Concluida la Guerra Mundial [la primera guerra mundial], los negocios fáciles [de los países neutrales como España con los beligerantes] pronto se disiparon con la misma celeridad con que habían aparecido; pero se mantuvo vivo su aliciente. En este clima de posguerra, Lenin profetizó que España sería el siguiente país europeo en llevar a cabo una nueva revolución bolchevique [que posteriormente fracasaría en Alemania] Así fue como, con propaganda y dinero soviéticos, nació el Partido Comunista, el cual dio muestras desde el principio de su eficacia organizativa. Antes de la Guerra Civil [española] este partido no dejaba de ser una facción reducida, de poco arraigo y escasa afiliación entre unos españoles más dados a la anarquía que al comunismo [harto visible en Aragón, Cataluña y el litoral mediterráneo, donde superaban a las organizaciones socialistas]; pero con el estallido de la lucha, las células comunistas pronto iban a cobrar un protagonismo extraordinario que marcará la pauta.

• • • • •

Prosigue el extracto de arriba sobre el nacimiento del Partido Comunista en la España de posguerra, a partir de su última oración.

**Líneas de datos:**
• • • • •

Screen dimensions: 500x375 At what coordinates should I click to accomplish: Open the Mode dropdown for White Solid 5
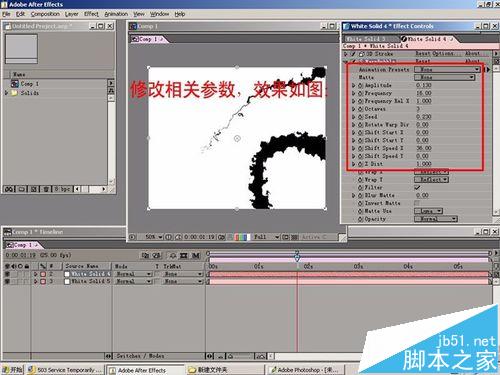coord(134,281)
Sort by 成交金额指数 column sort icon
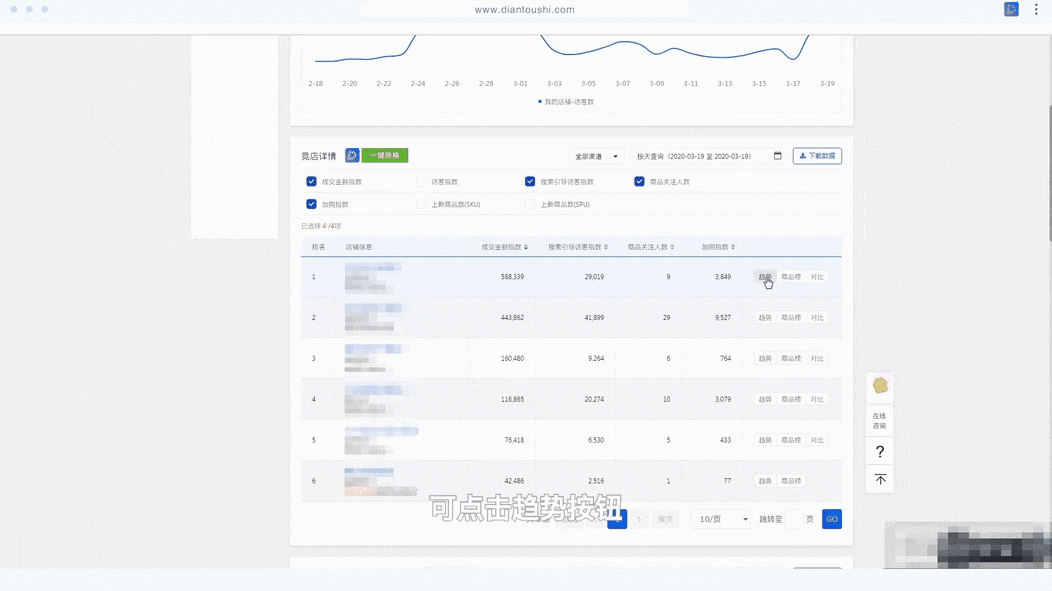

• • • • •

**Resultado del ejercicio:**
    El ansia de novedad, la falta de experiencia política y la pereza intelectual condujeron al ensayo republicano [de 1931] en el instante en que se desencadenaba un cierto caos en España [también propiciado por los monárquicos, que cedieron al empuje republicano pese a ser minoritario y ampliamente derrotado en las urnas]. La burguesía española acogió el cambio con esperanzas y hasta con cierto entusiasmo [vistos los cabecillas de la proclamación republicana]. Tomaban el poder los políticos de siempre, aderezados con ciertas dotes intelectuales y proclives a las teorizaciones: Niceto Alcalá Zamora, Miguel Maura, Manuel Azaña y Santiago Casares Quiroga entre otros, carentes todos ellos de un programa político realista, titubeantes y fracasados a la vista de una clase media decepcionada y empobrecida, acabaron claudicando ante el empuje socialista. De este modo degeneró en tragedia el intento de instaurar una democracia burguesa.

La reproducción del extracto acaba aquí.